The story of al-Sabah, which claimed the largest daily circulation of any newspaper in Iraq, dramatizes numerous questions about how the Coalition can help construct a modern, stable, prosperous, and democratic country on the ruins of the Saddam dictatorship. These include: Can Iraqis be trusted to build new institutions? How responsible will Iraqis be in handling media? How much do foreigners need to control? Or can foreign officials simply act as mentors and advisers? Even after the scheduled "Iraqification" on June 30, such questions will remain.

Iraq now has between 100 and 200 newspapers and newsmagazines, depending on who counts. Iraqi media are often dismissed as low in quality; those who want to judge for themselves can read English-language summaries of front-page newspaper stories published daily by the Iraqi Press Monitor, at Al-Sabah itself has a website with an English page at There is also a considerable number of independent English-language websites and blogs coming out of Iraq.

Al-Sabah was created in May 2003, after the liberation of Iraq, with help from the Mare Foundation, a Netherlands NGO with a history of supporting Iraqi journalists in exile ( Zayer himself had worked in Europe as a journalist for years. Early on, al-Sabah became one of three media outlets maintained by the CPA under the umbrella of the Iraqi Media Network (IMN), the other two being a television channel, al-Iraqiyah, and a radio network.
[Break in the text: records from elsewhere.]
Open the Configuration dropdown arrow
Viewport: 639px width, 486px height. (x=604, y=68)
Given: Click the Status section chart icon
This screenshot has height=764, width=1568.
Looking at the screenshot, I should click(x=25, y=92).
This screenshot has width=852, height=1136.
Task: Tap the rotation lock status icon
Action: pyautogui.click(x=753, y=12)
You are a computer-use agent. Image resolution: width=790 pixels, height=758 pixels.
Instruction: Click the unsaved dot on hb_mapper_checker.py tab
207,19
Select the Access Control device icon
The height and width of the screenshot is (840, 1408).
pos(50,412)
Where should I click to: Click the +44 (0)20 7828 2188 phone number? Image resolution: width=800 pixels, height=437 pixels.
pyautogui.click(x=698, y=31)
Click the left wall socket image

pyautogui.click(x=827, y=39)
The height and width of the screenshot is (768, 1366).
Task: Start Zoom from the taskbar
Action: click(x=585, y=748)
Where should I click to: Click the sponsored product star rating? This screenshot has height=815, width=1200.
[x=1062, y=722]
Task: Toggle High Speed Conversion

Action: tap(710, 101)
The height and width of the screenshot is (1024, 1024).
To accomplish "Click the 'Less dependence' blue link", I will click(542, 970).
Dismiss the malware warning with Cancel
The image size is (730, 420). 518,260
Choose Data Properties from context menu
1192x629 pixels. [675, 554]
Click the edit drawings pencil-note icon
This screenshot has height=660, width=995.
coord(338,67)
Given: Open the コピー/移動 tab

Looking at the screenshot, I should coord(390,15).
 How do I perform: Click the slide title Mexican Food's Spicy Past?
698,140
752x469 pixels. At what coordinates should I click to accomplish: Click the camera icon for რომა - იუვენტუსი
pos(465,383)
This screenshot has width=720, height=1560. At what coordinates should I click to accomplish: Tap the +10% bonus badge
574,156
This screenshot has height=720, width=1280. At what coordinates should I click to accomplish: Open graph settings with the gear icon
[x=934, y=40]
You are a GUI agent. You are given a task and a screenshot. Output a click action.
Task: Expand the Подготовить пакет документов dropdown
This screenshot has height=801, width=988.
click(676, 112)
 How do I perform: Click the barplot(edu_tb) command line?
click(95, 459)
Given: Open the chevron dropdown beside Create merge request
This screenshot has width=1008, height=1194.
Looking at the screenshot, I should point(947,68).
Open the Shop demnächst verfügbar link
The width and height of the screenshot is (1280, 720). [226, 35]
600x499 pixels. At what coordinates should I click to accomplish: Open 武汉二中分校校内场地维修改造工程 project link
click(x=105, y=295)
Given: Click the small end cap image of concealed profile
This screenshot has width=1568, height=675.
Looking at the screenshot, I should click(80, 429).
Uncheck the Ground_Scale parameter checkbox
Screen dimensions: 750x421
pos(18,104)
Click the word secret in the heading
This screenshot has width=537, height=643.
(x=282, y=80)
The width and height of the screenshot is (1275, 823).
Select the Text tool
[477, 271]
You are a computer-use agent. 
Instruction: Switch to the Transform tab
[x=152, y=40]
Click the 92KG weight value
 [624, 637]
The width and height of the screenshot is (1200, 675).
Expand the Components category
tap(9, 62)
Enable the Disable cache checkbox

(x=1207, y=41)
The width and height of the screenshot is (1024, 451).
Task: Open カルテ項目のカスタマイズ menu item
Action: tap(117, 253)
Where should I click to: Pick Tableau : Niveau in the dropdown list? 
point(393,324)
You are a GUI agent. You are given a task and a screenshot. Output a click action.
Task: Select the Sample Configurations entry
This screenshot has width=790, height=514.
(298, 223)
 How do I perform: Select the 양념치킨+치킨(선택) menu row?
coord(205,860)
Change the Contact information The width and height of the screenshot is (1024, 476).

The IMN has inherited the staff and facilities of the Ministry of Information of the former Saddam regime. This is not necessarily a bad thing when it comes to personnel. Under many dictators, media and other professionals have had to accept submission, against their will and conscience, in order to survive. Many of these people can be trusted to work as responsible journalists under free conditions. More problematic is the legacy of bureaucratic government control over the media sector.

Al-Sabah and the TV and radio components of the Iraqi Media Network have been administered since mid-January 2004 by the U.S.-based Harris Corporation, a producer of communications equipment. When the contract to run the IMN was put up for bid in the United States, however, it specified that the daily newspaper would be independent within a year, operating free of American subsidy, and on course to be privatized.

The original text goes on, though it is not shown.